▶ _EXERCISE_:
All lines from the one containing "Telegram (34, 2191)" through the final line of the records below should be reproduced exactly, with the pictures left out.

Collected data entries
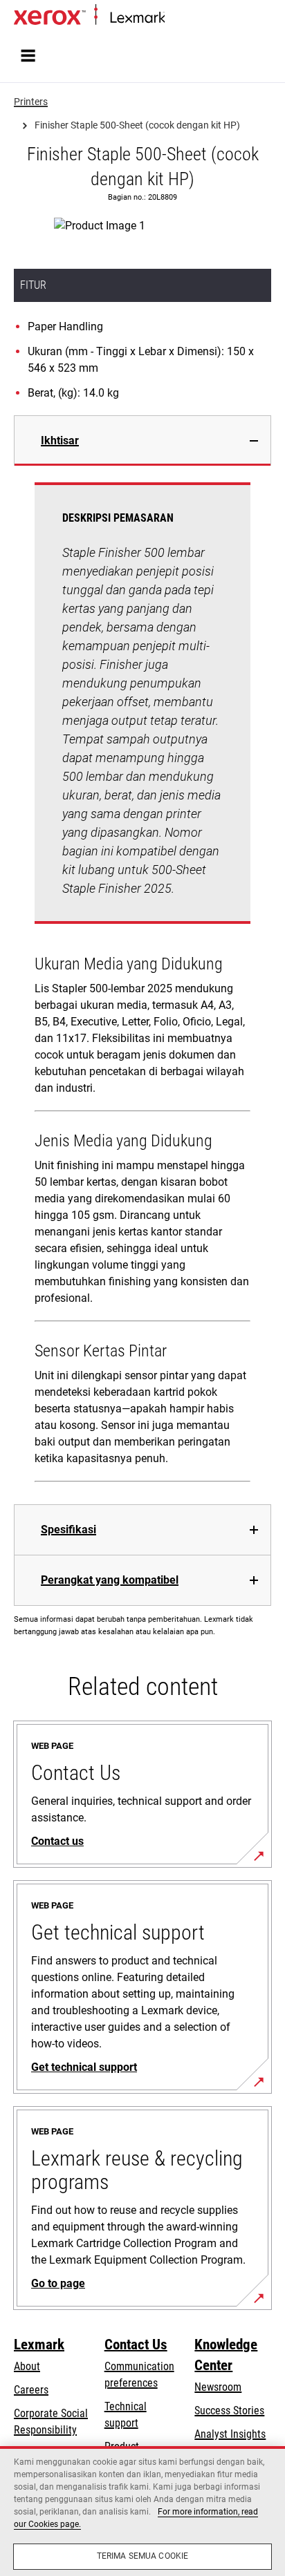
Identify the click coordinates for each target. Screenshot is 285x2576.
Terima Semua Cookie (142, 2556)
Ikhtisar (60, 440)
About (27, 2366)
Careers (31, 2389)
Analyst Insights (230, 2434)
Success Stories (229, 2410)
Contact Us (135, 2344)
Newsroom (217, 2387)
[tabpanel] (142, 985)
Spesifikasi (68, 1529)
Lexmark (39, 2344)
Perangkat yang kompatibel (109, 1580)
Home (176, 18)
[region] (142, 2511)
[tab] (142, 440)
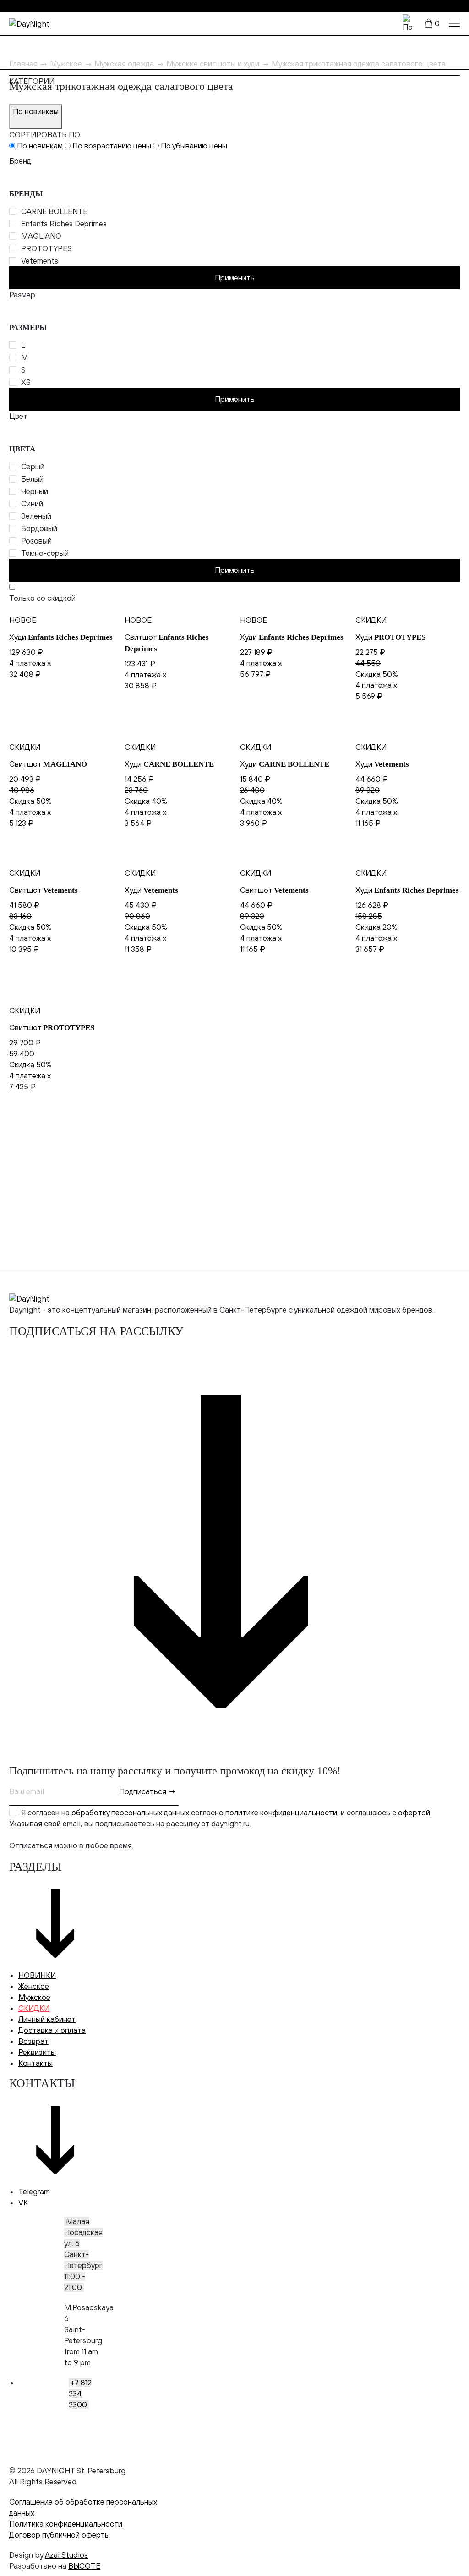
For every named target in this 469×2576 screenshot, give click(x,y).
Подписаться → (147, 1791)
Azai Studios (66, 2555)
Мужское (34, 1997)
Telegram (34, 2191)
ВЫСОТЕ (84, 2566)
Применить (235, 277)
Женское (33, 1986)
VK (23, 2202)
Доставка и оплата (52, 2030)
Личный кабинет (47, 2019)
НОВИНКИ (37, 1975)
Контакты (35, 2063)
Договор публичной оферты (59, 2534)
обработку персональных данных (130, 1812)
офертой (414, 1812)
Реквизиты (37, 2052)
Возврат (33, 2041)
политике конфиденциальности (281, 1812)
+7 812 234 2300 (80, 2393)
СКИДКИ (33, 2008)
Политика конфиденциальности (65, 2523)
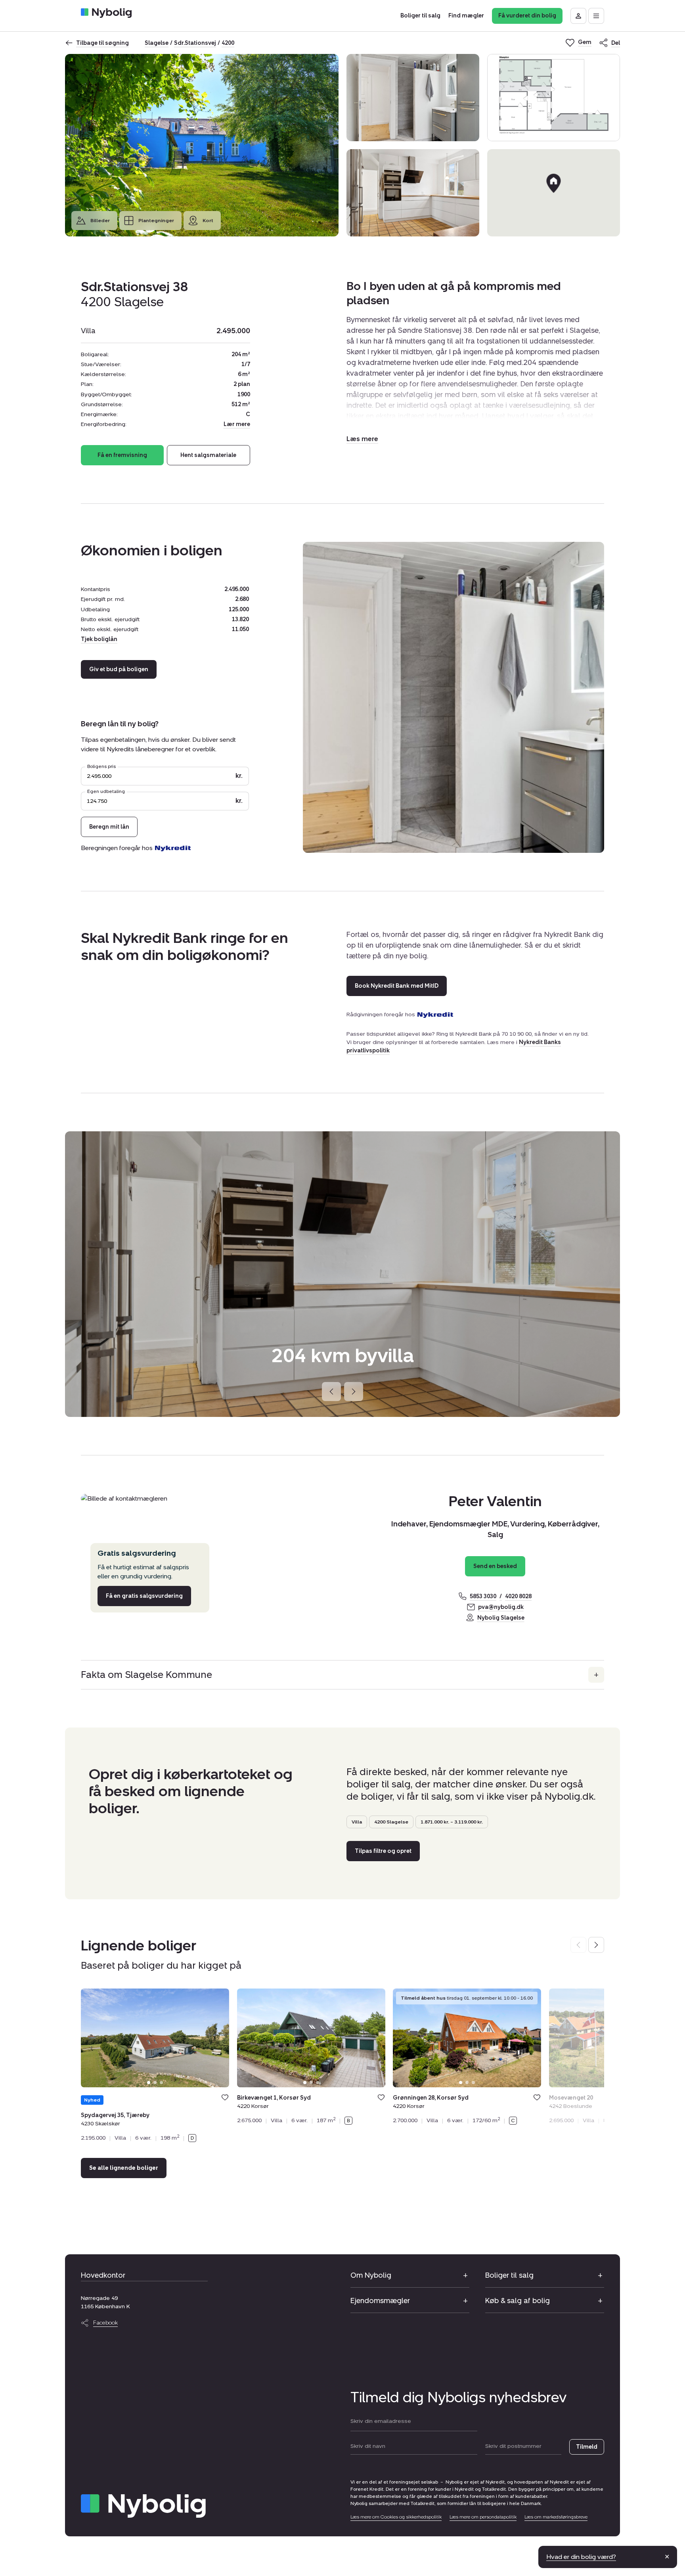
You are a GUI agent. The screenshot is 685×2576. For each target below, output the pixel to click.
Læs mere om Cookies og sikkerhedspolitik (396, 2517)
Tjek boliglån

▶ _RESULT OF THE TASK_:
Telegram (34, 2191)
ВЫСОТЕ (84, 2566)
Применить (235, 277)
Женское (33, 1986)
VK (23, 2202)
Доставка и оплата (52, 2030)
Личный кабинет (47, 2019)
НОВИНКИ (37, 1975)
Контакты (35, 2063)
Договор публичной оферты (59, 2534)
обработку персональных данных (130, 1812)
офертой (414, 1812)
Реквизиты (37, 2052)
Возврат (33, 2041)
политике конфиденциальности (281, 1812)
+7 812 234 2300 (80, 2393)
СКИДКИ (33, 2008)
Политика конфиденциальности (65, 2523)
You are a GUI agent. The screenshot is 685×2576. For each target below, output the pixel to click.
Læs mere om Cookies og sikkerhedspolitik (396, 2517)
Tjek boliglån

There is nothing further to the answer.